Date of this Version
On the evening of September 13, 2003, British soldiers from the Queen's Lancashire Regiment arrested several Iraqi men at a hotel in Basra. The soldiers took the hotel receptionist - Baha Mousa - and several other men to a holding facility previously used by the Iraqi Intelligence Service. Coalition personnel reportedly hooded the men, forced them into stress positions and severely beat them in the abdomen and genitals. Mousa was allegedly taken to another room where the soldiers further beat him. He later died. The death certificate issued after the incident indicated that Mousa had died of "cardio-respiratory arrest asphyxia." His family was later offered $3,000 in compensation.

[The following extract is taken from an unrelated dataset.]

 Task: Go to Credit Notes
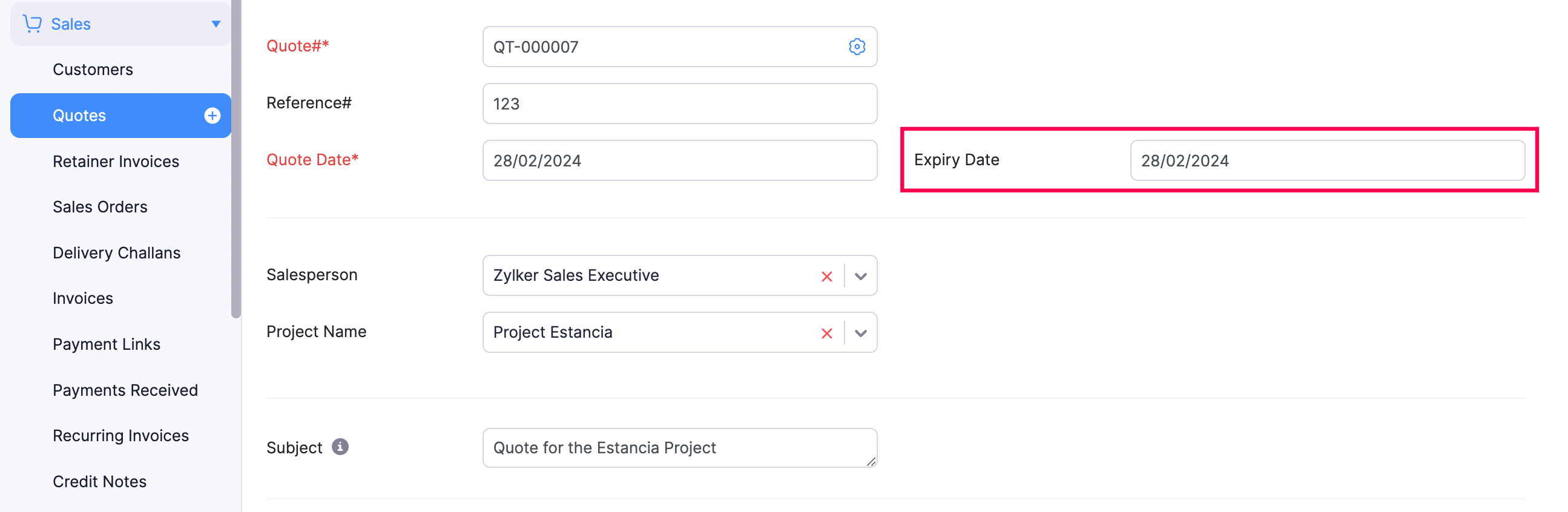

Attorneys took Mousa's case - and five other claims by Iraqi plaintiffs about alleged killings by British forces - before the High Court of England and Wales, asserting that the British government violated human rights protections guaranteed by the European Convention on Human Rights through the U.K. Human Rights Act of 1998. The crucial question before the High Court was whether or not the United Kingdom was obligated to uphold European Convention rights and protections during its military occupation of Iraq. On December 14,2004, the High Court ruled in R (on the application of Al Skeini) v Secretary of State for Defence that U.K. jurisdiction extended to Iraq in the case of Mousa's death, and by virtue of its Convention obligations to prohibit torture and protect human life of persons within its jurisdiction, that the United Kingdom had violated the European Convention even though the death took place in Iraq. The Al Skeini case is a major ruling because it provides guidance on when the United Kingdom is obligated to uphold the European Convention on Human Rights in areas both outside its own borders and outside Europe itself.